Mayor of Chapel Hill
- In office December 2, 2015 – December 18, 2023
- Preceded by: Mark Kleinschmidt
- Succeeded by: Jessica Anderson

Orange County Commissioner
- In office 2008–2012

Chapel Hill-Carrboro City Schools Board of Education
- In office 2004–2008

Personal details
- Born: March 20, 1960 (age 66)
- Party: Democratic
- Spouse: Bradley Hemminger
- Children: 4
- Alma mater: Vanderbilt University (BA)
- Occupation: Politician; business owner;

= Pam Hemminger =

Mayor of Chapel Hill, North Carolina, from 2015 to 2023

Pamela Somers Hemminger (born March 20, 1960) is an American politician who served as the mayor of Chapel Hill, North Carolina, from 2015 to 2023. She owns a small real-estate company and previously served on the Chapel Hill-Carrboro City Schools board of education and the Orange County Board of County Commissioners. She is a member of the Democratic Party.

In the town's 2015 mayoral race, Hemminger was endorsed by a new local political action committee and unseated Mark Kleinschmidt by a 9% margin. She won reelection three times, in 2017, 2019, and 2021.

==Education and personal life==

Hemminger graduated from Vanderbilt University in 1982 with a bachelor's degree in economics and German. Her husband, Bradley Mark Hemminger, is an associate professor at the University of North Carolina at Chapel Hill (UNC) School of Information and Library Science. They met at Vanderbilt and have four children, all of whom attended Chapel Hill-Carrboro City Schools and three of whom graduated from UNC. In 2004, Indy Week wrote: "You could call Pam Hemminger a power soccer mom", noting a decade of involvement with a local soccer league.

==Early political career (2004–2015)==

In 2004, Hemminger unsuccessfully ran in the Democratic Party primary election for the Orange County Board of County Commissioners; after the election, in July, she said the campaign "was a really positive experience". The defining issue of the campaign was the possibility of merging Chapel Hill-Carrboro City Schools and Orange County Schools; the group NoMerger.org, seeking to oust incumbent Moses Carey, endorsed Hemminger and Valerie Foushee; it did not endorse incumbent Margaret Brown, for perceived unwillingness to pick a side. With 21% of the vote, Hemminger placed fourth of five candidates; the nominees were Foushee and Carey.

Hemminger was a member, from 2004 to 2008, of the Chapel Hill-Carrboro Board of Education, on which she served as both vice chair and chair. Elected along with Foushee in 2008, Hemminger served as an Orange County Commissioner until 2012. She also served in Chapel Hill's Greenways Commission, the town's Parks and Recreation Commission, and the Upper Neuse River Basin Authority, chairing the latter two.

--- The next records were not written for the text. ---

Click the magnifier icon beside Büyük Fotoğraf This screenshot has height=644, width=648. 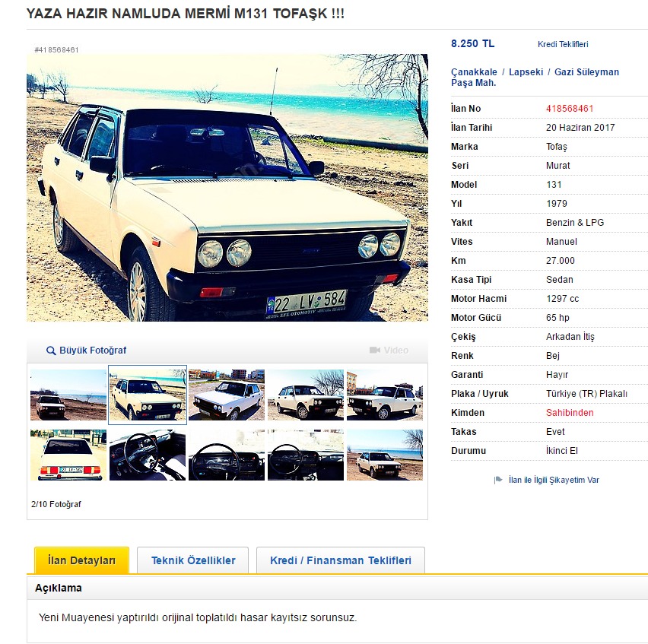point(51,351)
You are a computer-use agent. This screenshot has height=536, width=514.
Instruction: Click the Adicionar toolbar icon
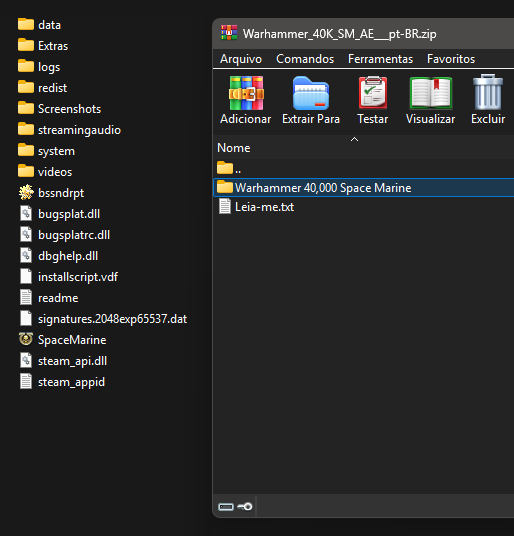tap(246, 93)
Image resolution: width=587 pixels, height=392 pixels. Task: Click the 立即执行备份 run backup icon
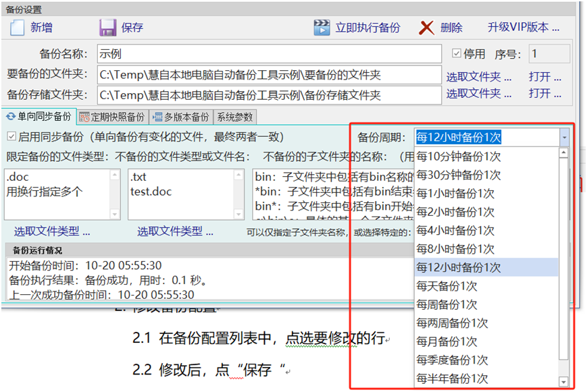(322, 28)
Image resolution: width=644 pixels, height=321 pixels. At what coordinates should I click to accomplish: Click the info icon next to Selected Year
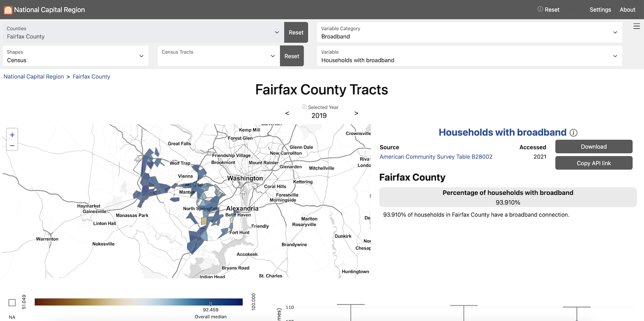click(304, 107)
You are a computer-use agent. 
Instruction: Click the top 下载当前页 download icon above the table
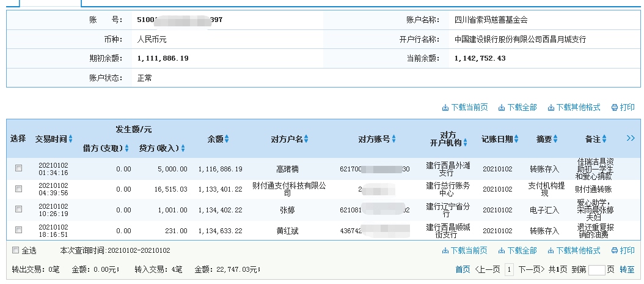(445, 108)
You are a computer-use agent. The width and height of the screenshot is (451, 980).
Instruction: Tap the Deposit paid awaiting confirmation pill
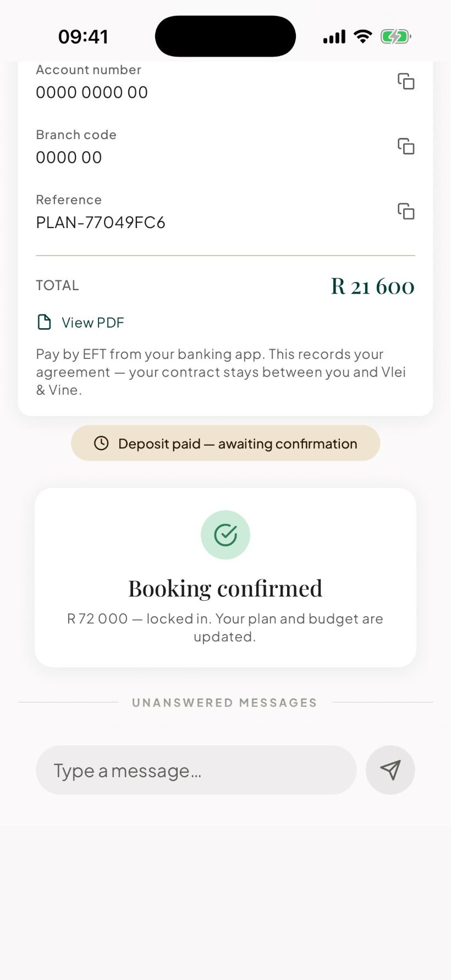226,443
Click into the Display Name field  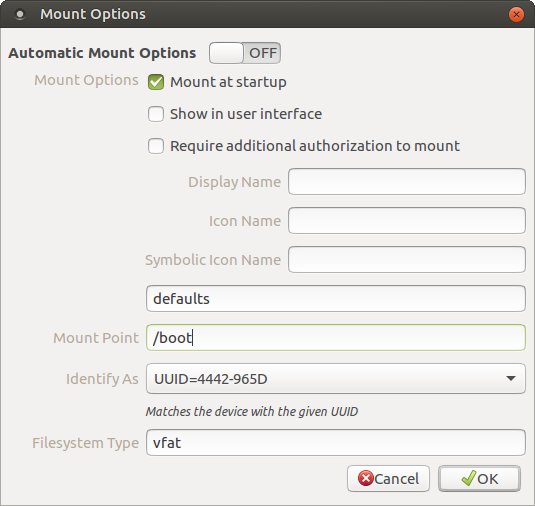[x=407, y=182]
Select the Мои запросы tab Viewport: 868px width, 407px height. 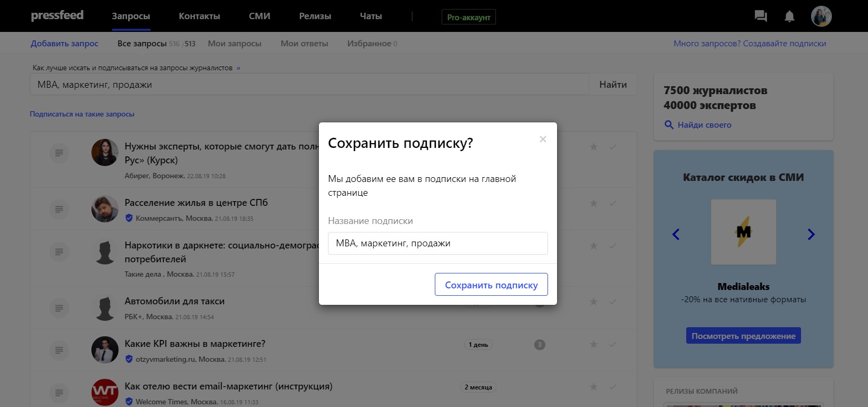pyautogui.click(x=234, y=44)
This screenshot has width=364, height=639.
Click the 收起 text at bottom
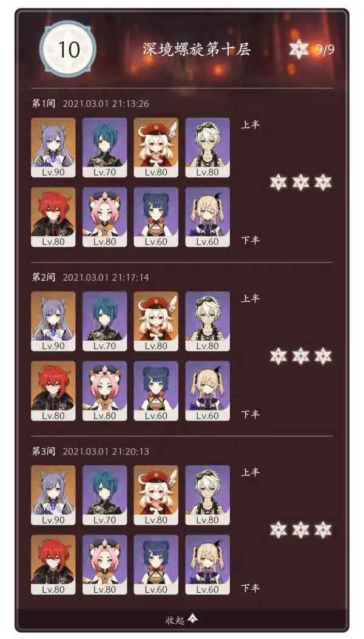pos(176,620)
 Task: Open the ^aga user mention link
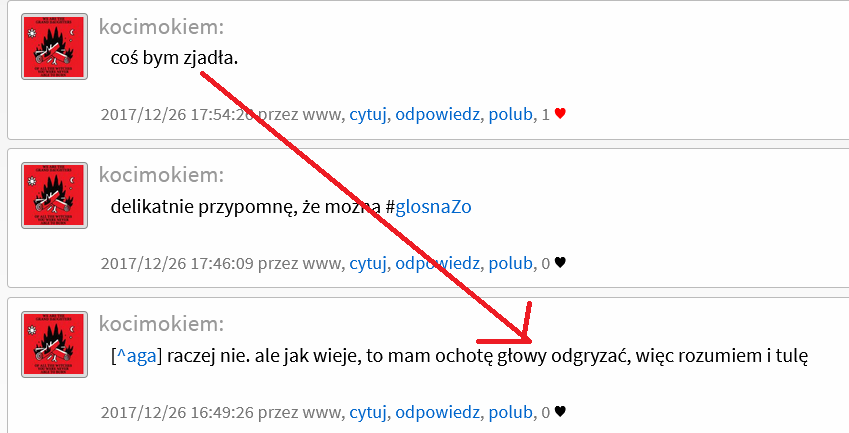click(139, 356)
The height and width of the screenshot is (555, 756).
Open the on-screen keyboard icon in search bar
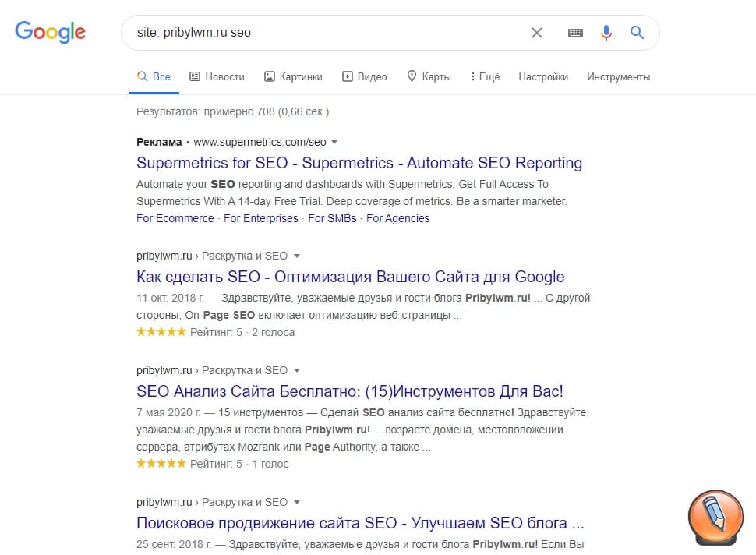click(x=575, y=33)
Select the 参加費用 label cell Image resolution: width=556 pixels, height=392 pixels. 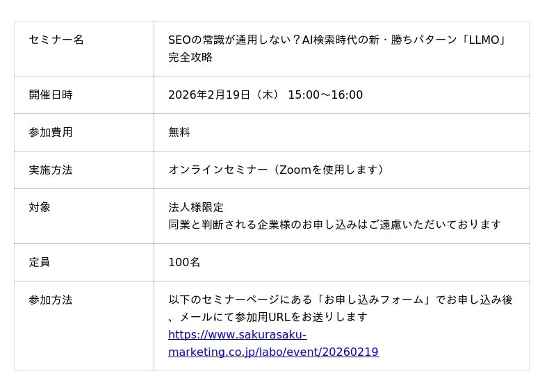point(51,133)
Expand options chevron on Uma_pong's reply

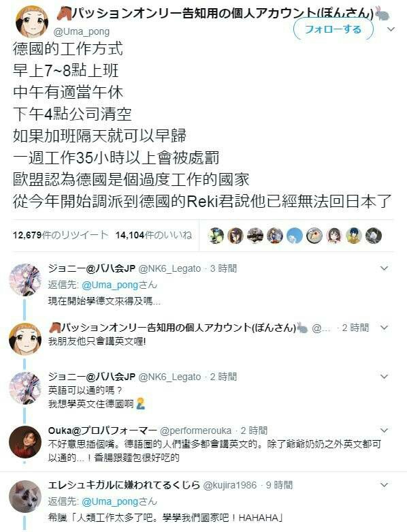pyautogui.click(x=384, y=328)
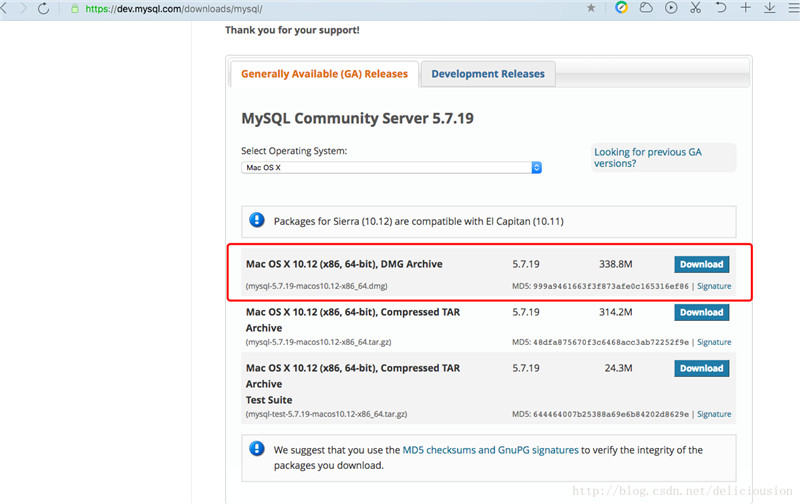800x504 pixels.
Task: Open the Select Operating System dropdown
Action: [391, 168]
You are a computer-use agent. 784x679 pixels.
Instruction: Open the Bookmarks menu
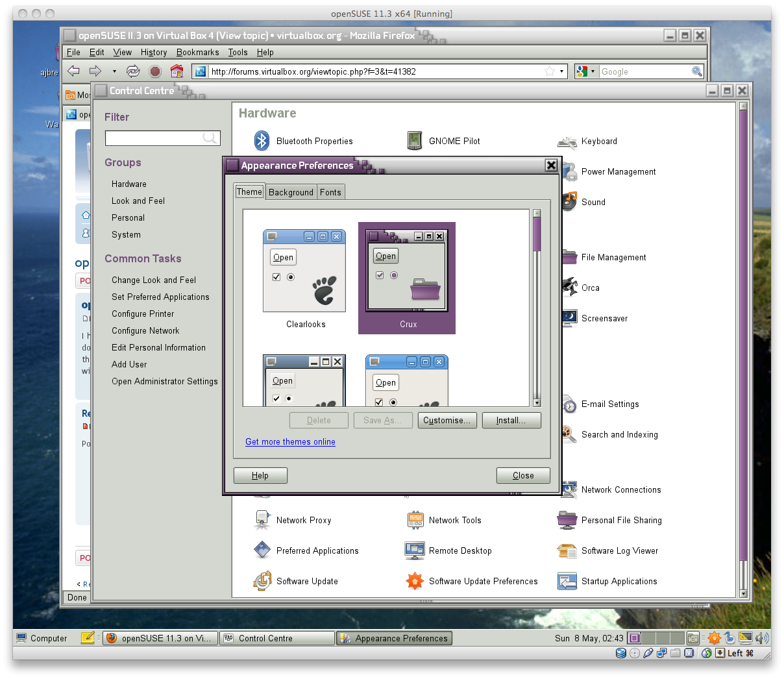pos(197,53)
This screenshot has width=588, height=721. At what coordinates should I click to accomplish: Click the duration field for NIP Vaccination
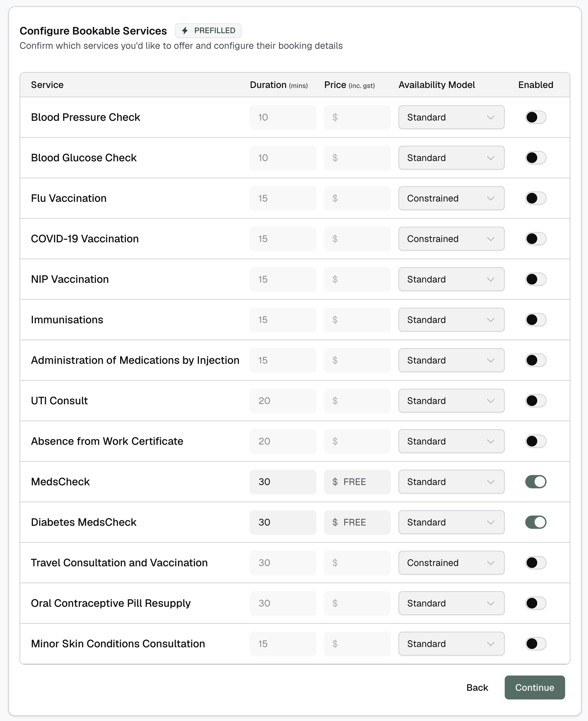(283, 279)
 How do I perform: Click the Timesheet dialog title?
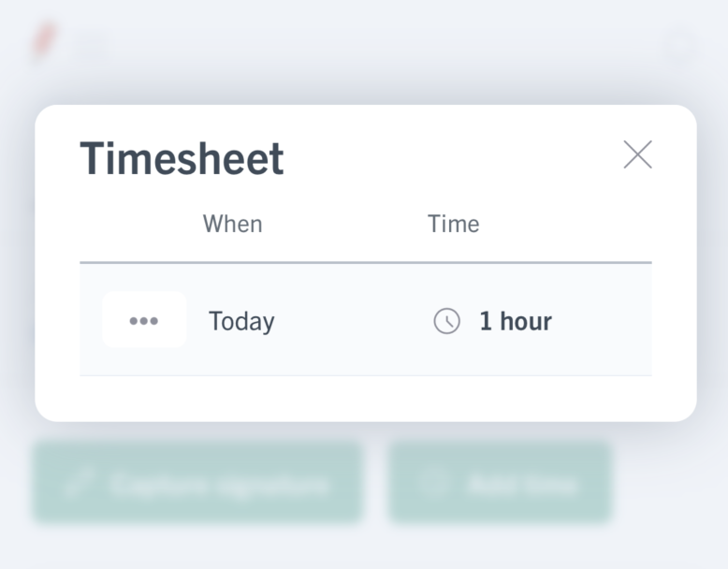click(182, 158)
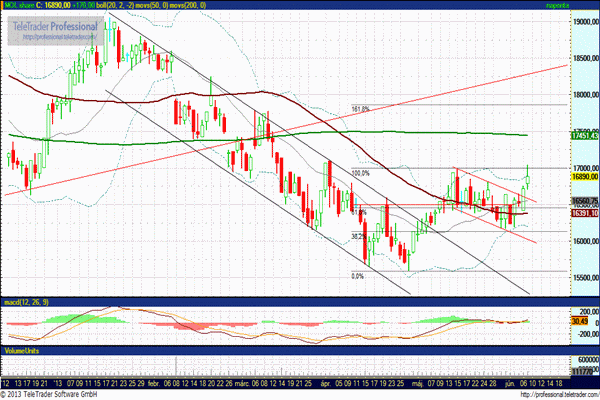This screenshot has height=400, width=600.
Task: Click the dark red 16391,10 moving average price tag
Action: point(585,213)
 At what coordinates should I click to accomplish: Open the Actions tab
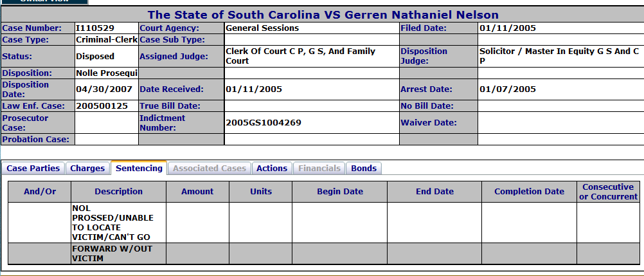tap(272, 168)
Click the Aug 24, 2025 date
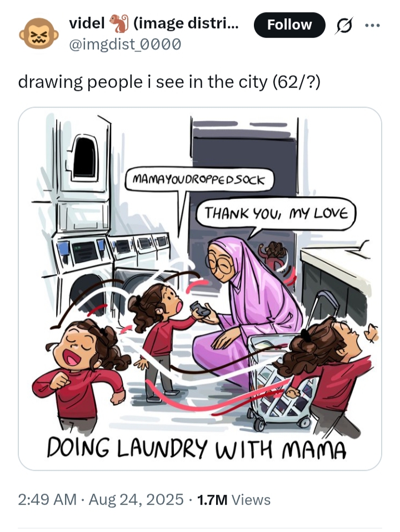 coord(136,499)
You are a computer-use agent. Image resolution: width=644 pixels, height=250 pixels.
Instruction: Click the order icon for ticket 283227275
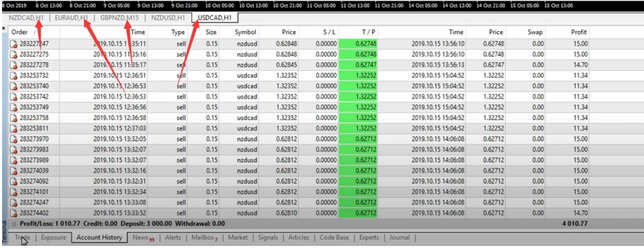14,54
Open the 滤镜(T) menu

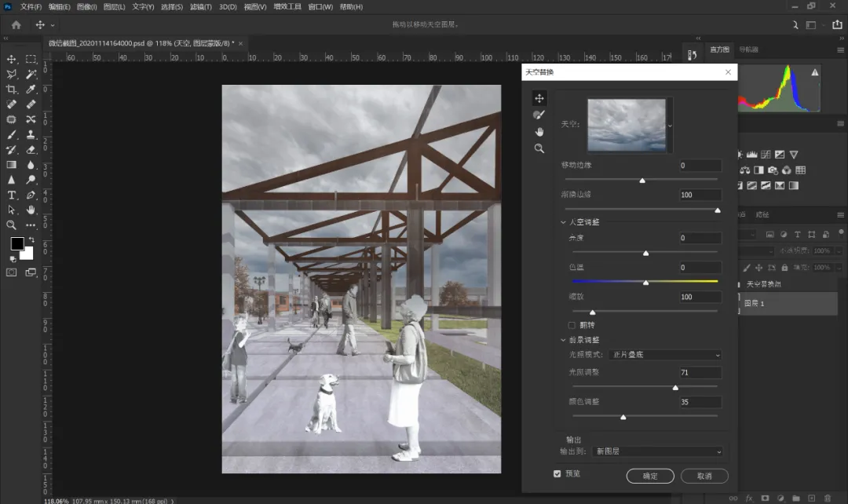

At the time of her first election as mayor, in 2015, Hemminger had lived in Chapel Hill for 29 years. She was owner of Windaco Properties LLC, a real-estate management company. In 2018, Lauren Talley of The Daily Tar Heel reported that Hemminger's company managed five properties: "She does the bookkeeping – mainly on evenings and weekends – while another employee maintains the properties."

==Mayor of Chapel Hill (2015–2023)==

===Elections===

With 54% of the vote, Hemminger won the 2015 mayoral election in Chapel Hill against incumbent Mayor Mark Kleinschmidt (45%) and Southern Village resident Gary Kahn (0.9%). Marked by debate over the future of development in the area, this was the first election in five decades in which an incumbent mayor in Chapel Hill was defeated. Hemminger raised $24,974 before the early voting period, while Kleinschmidt had raised $30,480. In late September, a Public Policy Polling survey found Kleinschmidt leading by 12 percentage points, but by early November, Hemminger led by 6 points.

In 2015, only one council member (of the four up for reelection) was reelected. The Chapel Hill Alliance for a Livable Town (CHALT) political action committee, which endorsed Hemminger, also supported two of the three new candidates who won election to the town council. CHALT, established in 2015, advocated a "more deliberate pace of growth" along with affordable housing, environmental protection, and energy efficiency. A former town council member said of the organization, "I think basically they advocate for slower or no growth ... They would argue that they're not against growth, they just want a different kind of growth." Indy Week reporter Billy Ball wrote: "This campaign has been unusually venomous by Chapel Hill standards, with malicious attacks, Internet trolling and a bitter wave of anti-incumbent sentiment, all in a town that, historically, tends to agree with itself more than it doesn't." During the campaign, as CHALT members criticized certain developments in town and certain people in government, Hemminger distanced herself from the group, saying, "I'm not for polarization."

Hemminger confirmed her first reelection bid during her weekly appearance on WCHL's The Aaron Keck Show in May 2017, and then she made a formal announcement in June. She was reelected to a second term on November 7, 2017, with 92.51% of the vote; former Chapel Hill-Carrboro NAACP leader Eugene Farrar challenged her in a write-in campaign. Hemminger focused on increasing and diversifying the tax base to fund affordable housing, community space for teenagers, parks and recreation, and additional cultural activities. As she later explained, "The longer view is changing and diversifying commercial space. We can't keep depending on residential property taxes and business property taxes to keep us going." She was endorsed by Indy Week, CHALT, Equality North Carolina, and the Sierra Club. Four new council members were elected, all endorsed by CHALT.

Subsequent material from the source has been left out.